GREVE NO SETOR PÚBLICO



Passados 27 anos da promulgação da Constituição Federal, não se registrou nesse imenso lapso temporal a regulamentação legislativa do texto constitucional, no que concerne ao direito de greve dos servidores públicos, o que revela um retardamento abusivo do dever estatal, deixando o Congresso de editar o ato legislativo essencial ao desenvolvimento da plena eficácia jurídica desse preceito legal. 

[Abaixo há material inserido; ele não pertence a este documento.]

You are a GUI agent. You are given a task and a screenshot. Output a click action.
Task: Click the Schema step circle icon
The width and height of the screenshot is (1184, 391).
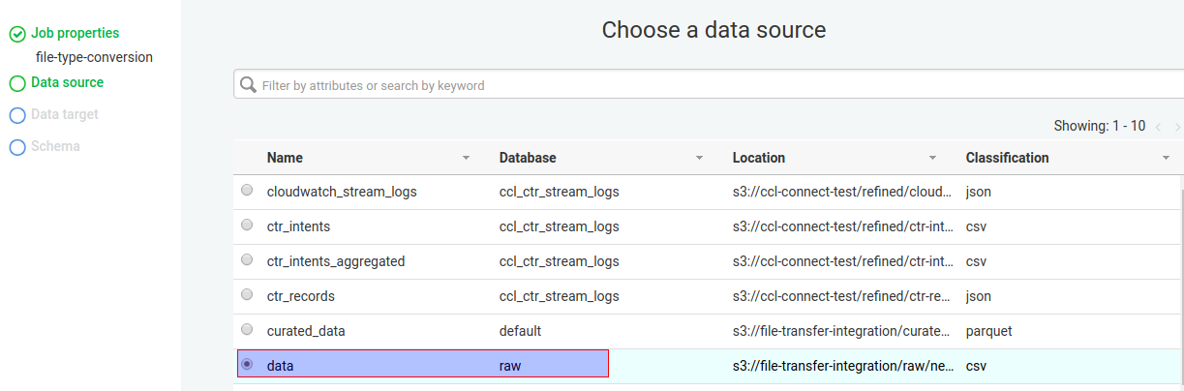pyautogui.click(x=16, y=147)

A legitimidade do direito em debate está prevista no artigo 37, incisos VI e VII da Carta Magna, reconhecendo a greve como um direito dos servidores públicos civis e ainda garantindo o direito à livre associação sindical, restando a expectativa de uma legislação definitiva que regulamente de vez essa questão tão polêmica no direito brasileiro. 

Uma sociedade livre e democrática não pode conviver com o desrespeito à Constituição, tanto por ação quanto por omissão estatal. O poder público que suscita normas em desacordo com o que dispõe a Constituição ofende os preceitos e os princípios do Estado democrático de direito. Da mesma forma, o Estado que deixa de adotar medidas necessárias à realização concreta dos dispositivos constitucionais, de forma a torná-los efetivos e aplicáveis, viola negativamente o texto constitucional.

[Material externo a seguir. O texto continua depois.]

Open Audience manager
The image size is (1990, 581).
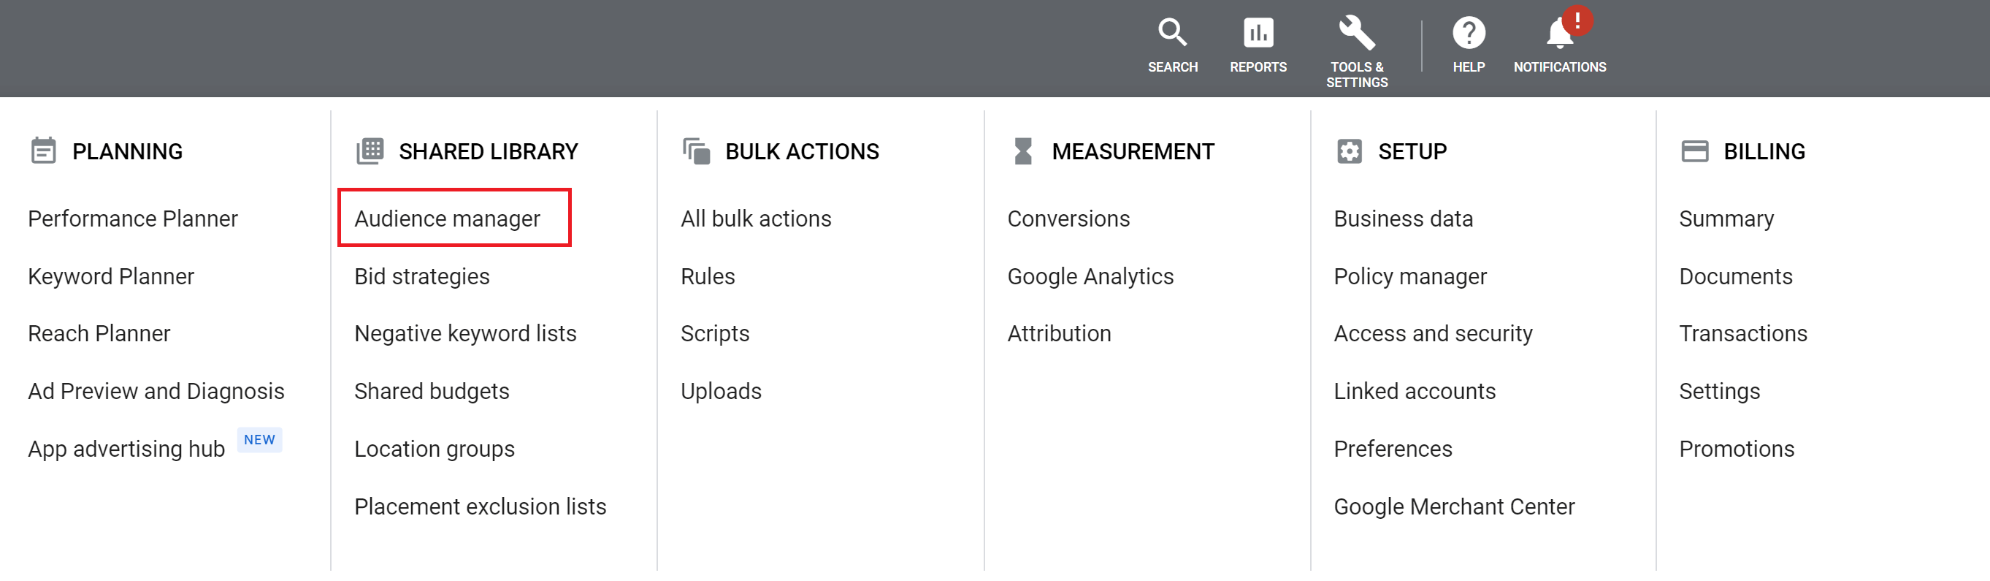click(447, 219)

Enquanto o Poder Legislativo negligenciar na sua função, principalmente no que diz respeito à postergação infindável da não regulamentação de determinados artigos de lei, a Constituição continuará apresentando situação sui generis, pois, apesar de tantas emendas constitucionais, há dispositivos ainda carentes de aplicabilidade imediata.  

O paradigma constitucional democrático, que exige a vinculação dos atos estatais e do legislador ao texto constitucional, veda qualquer ato abusivo perpetrado pelo aparelho estatal. Contudo, a Constituição, como um intertexto aberto, e a ser interpretado por todos, impõe a afirmação plena dos direitos fundamentais de segunda geração, especificamente os direitos e garantias sociais, dos quais o direito de greve é parte.

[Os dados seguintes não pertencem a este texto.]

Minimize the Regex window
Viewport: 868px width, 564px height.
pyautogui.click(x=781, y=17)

Embora o STF, em 25.10.2007, tenha reconhecido o direito de greve aos servidores públicos, determinando a aplicação da Lei 7.783/1989 e, com isso, legitimando plenamente os direitos coletivos da categoria, contendo aí a absoluta liberdade sindical, a abertura de conflitos coletivos e a negociação coletiva, o Congresso Nacional e a Presidência da República não podem se furtar ao dever de editar lei especial regulamentando a lacuna normativa existente.

Mister que qualquer lei que venha a disciplinar o direito de greve do servidor público não deve tratá-lo como análogo ao direito de greve da iniciativa privada. A situação não é a mesma, nem as consequências sofridas pela sociedade. Além do mais, não se deve pensar que a solução repousa em conferir tratamento mais rígido e considerar todo serviço público atividade essencial. É preciso, preliminarmente, legitimar o real direito de greve do servidor público para uma reflexão sobre o tema, que, data venia, deverá se pautar de maneira mais ou menos rígida, mas jamais suprimindo qualquer direito do trabalhador.

Wilson Campos (Advogado).

(Este artigo mereceu publicação do jornal O TEMPO, edição de domingo, 09/08/2015, pág. 17).